Corticosteroids inhibit α2-macroglobulin, which in turn inhibits collagenase. Once this pathway is blocked, collagenase become activated, thus facilitating collagen degeneration [10]. The efficacy of corticosteroid injections in the treatment of scars has been well established, and the most commonly used corticosteroid is TCA [3]. We mixed TCA with lidocaine and used this mixture, because injecting TCA with lidocaine greatly reduces the pain of the injection, enabling patients to tolerate multiple needle pricks. The local complications of TCA injections include atrophy of the adjacent skin, depigmentation, pigmentation, and telangiectasia, whereas systemic complications include weight gain, diabetes, and Cushing syndrome. In our study, we observed no TCA-related complications, perhaps because of the long injection interval and the small dose of TCA that was used.

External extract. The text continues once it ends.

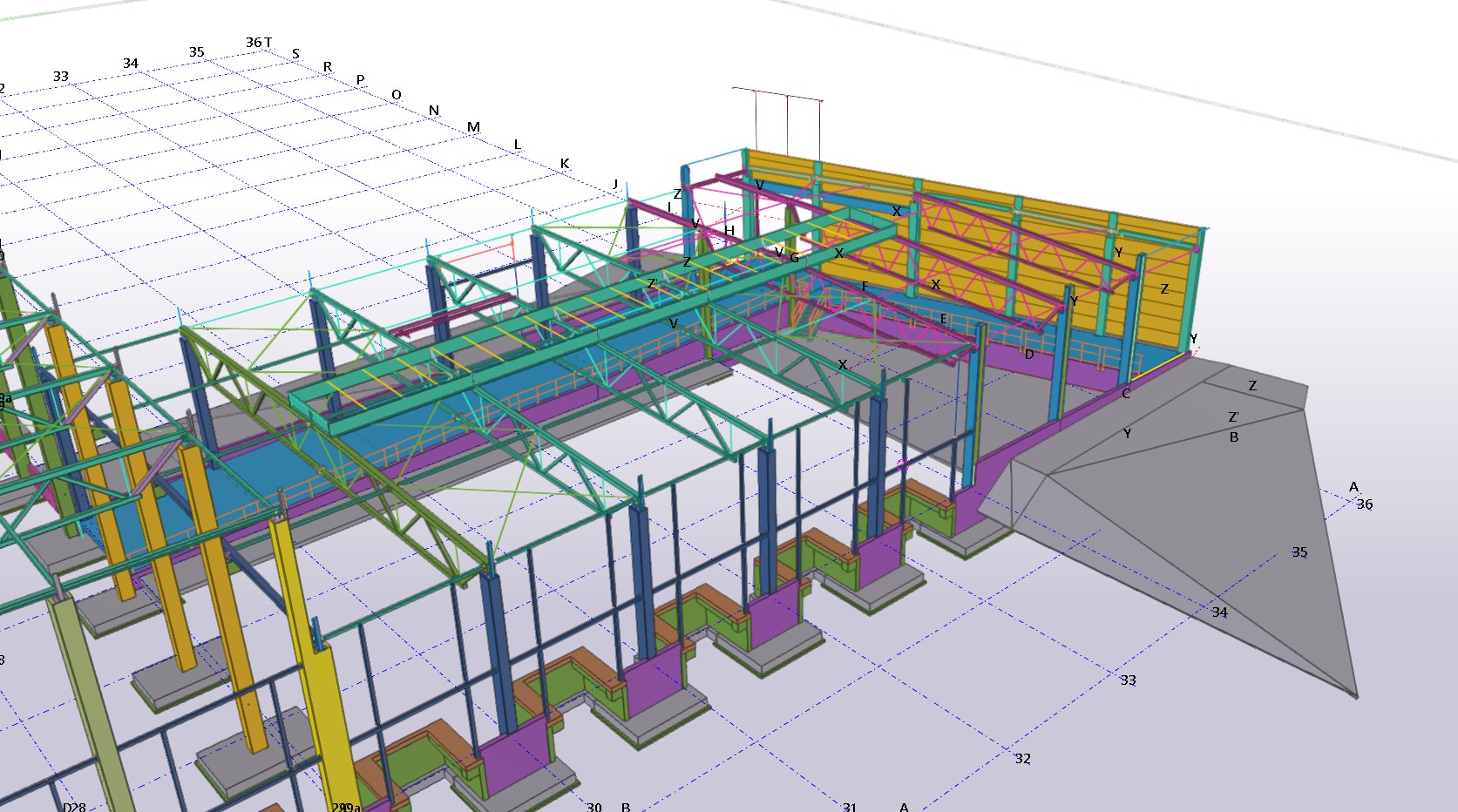The width and height of the screenshot is (1458, 812).
Task: Select grid label 31 at bottom edge
Action: coord(849,807)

Subcision is a safe, easy-to-perform, well-tolerated, and effective surgical technique for select depressed scars. Defined and described by Orentreich and Orentreich [11], subcision is a method for subdermal undermining of depressed areas. The process, as modified by us, entails introducing a tri-beveled hypodermic needle just under the dermis to release fibrous attachments tethering the epidermis and dermis to the subcutis. The back-and-forth motion of the needle parallel to the skin results in audible rasping and popping as the underside of the dermis is released from its attachment to the subcutis [12]. Subcision corrects a depressed scar through 2 mechanisms. The first mechanism is the surgical act of cutting under and releasing the tethered site, and the second mechanism is new connective tissue formation [11]. We performed subcision in 2 directions: vertically and tangentially along the depressed scar line to maximize the cutting effect. The disadvantages of subcision are bruising and, occasionally, a hypertrophic reaction. Therefore, we minimized bleeding by using a mild compression and an ice pack after subcision, and we administered a TCA injection to prevent hypertrophic scarring.
Thus, using TCA and subcision together as an early treatment can eliminate some issues with the current surgical correction methods. However, this study has an important limitation. The POSAS was used to assess the therapeutic effect, but it is a more appropriate evaluation for burn scars or linear scars [4]. Patients are most uncomfortable with bulging, and surgeons focus on treating bulging; however, it is difficult to evaluate bulging using the POSAS and other existing tools. We used a question about bulging that assessed the general opinions of the patients and observer, but it was not a tool with proven objectivity. To address this limitation, we considered using a more objective measurement method or tool, but it was practically impossible to measure bulging smaller than 1 mm, as much more precise measurements would be needed. Thus, no further measurements were obtained. Presently, various scar assessment scales are available, but none has been confirmed to be reliable, consistent, feasible, and valid at the same time. This is a common limitation of other similar studies dealing with scars.
As modern medicine is developing with the introduction of new surgical techniques, plastic surgeons may experience a sense of surgical omnipotence. The definitive solution for scar management is surgical correction. However, patients always want non-invasive and more rapid treatment. Considering this, we can provide better outcomes by using both TCA injection and subcision as the first-line treatment for post-traumatic acute trap-door deformity.